Allowed substitution hints:   𝜓(𝑥)   𝜒(𝑦)   𝐴(𝑦)

Proof of Theorem reuxfr1dd

Step	Hyp	Ref	Expression
1		reuxfr1dd.2	. . . . . 6 ⊢ ((𝜑 ∧ 𝑥 ∈ 𝐵) → ∃!𝑦 ∈ 𝐶 𝑥 = 𝐴)
2		reurex 3392	. . . . . 6 ⊢ (∃!𝑦 ∈ 𝐶 𝑥 = 𝐴 → ∃𝑦 ∈ 𝐶 𝑥 = 𝐴)
3	1, 2	syl 17	. . . . 5 ⊢ ((𝜑 ∧ 𝑥 ∈ 𝐵) → ∃𝑦 ∈ 𝐶 𝑥 = 𝐴)

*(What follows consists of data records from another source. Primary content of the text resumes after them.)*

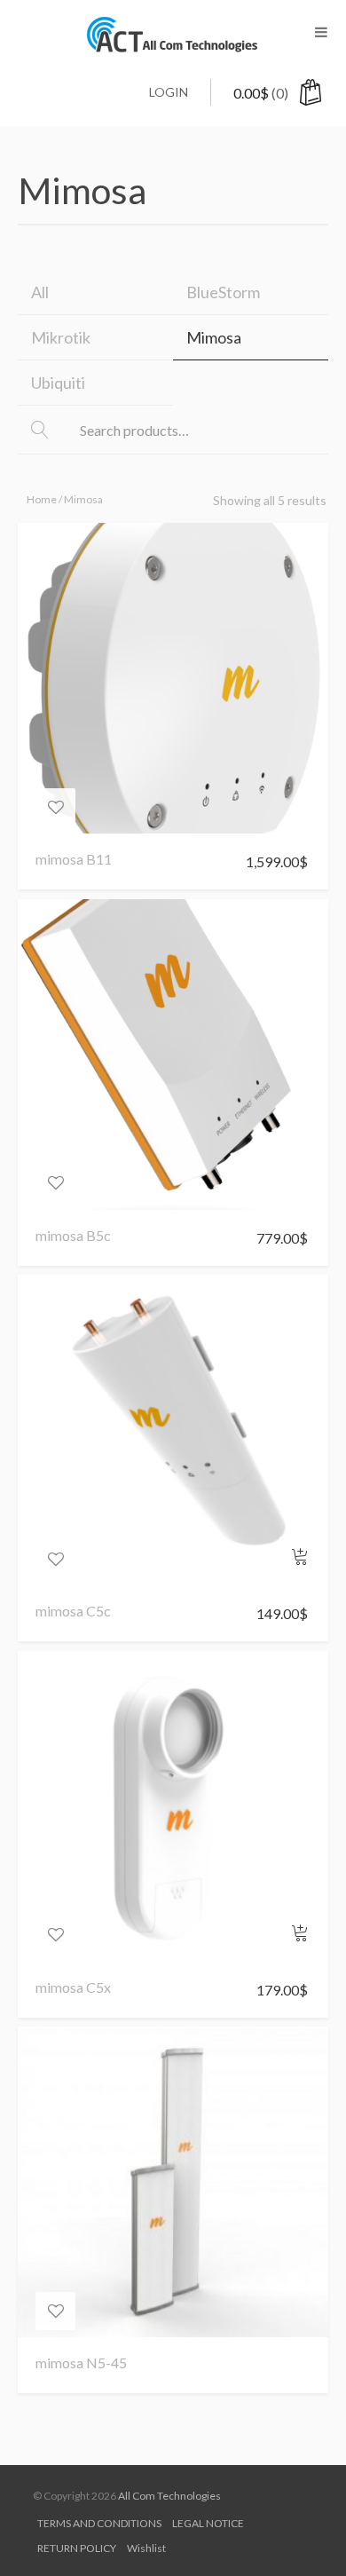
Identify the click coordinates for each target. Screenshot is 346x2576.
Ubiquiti (58, 382)
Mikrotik (60, 337)
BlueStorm (223, 292)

4	3	biantrurd 532	. . . 4 ⊢ ((𝜑 ∧ 𝑥 ∈ 𝐵) → (𝜓 ↔ (∃𝑦 ∈ 𝐶 𝑥 = 𝐴 ∧ 𝜓)))
5		r19.41v 3195	. . . . . 6 ⊢ (∃𝑦 ∈ 𝐶 (𝑥 = 𝐴 ∧ 𝜓) ↔ (∃𝑦 ∈ 𝐶 𝑥 = 𝐴 ∧ 𝜓))
6		reuxfr1dd.3	. . . . . . . . 9 ⊢ ((𝜑 ∧ (𝑦 ∈ 𝐶 ∧ 𝑥 = 𝐴)) → (𝜓 ↔ 𝜒))

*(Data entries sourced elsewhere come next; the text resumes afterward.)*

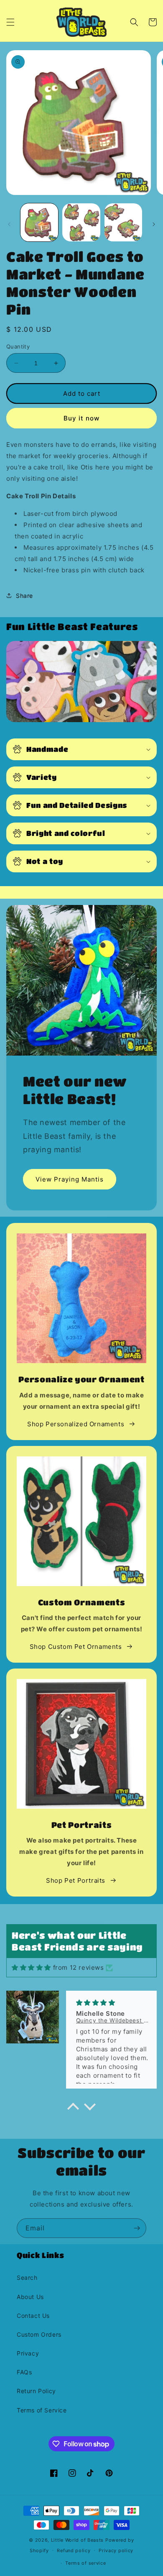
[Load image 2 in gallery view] (81, 222)
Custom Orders (39, 2334)
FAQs (24, 2372)
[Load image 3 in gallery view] (123, 222)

7	6	pm5.32da 578	. . . . . . . 8 ⊢ (𝜑 → (((𝑦 ∈ 𝐶 ∧ 𝑥 = 𝐴) ∧ 𝜓) ↔ ((𝑦 ∈ 𝐶 ∧ 𝑥 = 𝐴) ∧ 𝜒)))
8		anass 468	. . . . . . . 8 ⊢ (((𝑦 ∈ 𝐶 ∧ 𝑥 = 𝐴) ∧ 𝜓) ↔ (𝑦 ∈ 𝐶 ∧ (𝑥 = 𝐴 ∧ 𝜓)))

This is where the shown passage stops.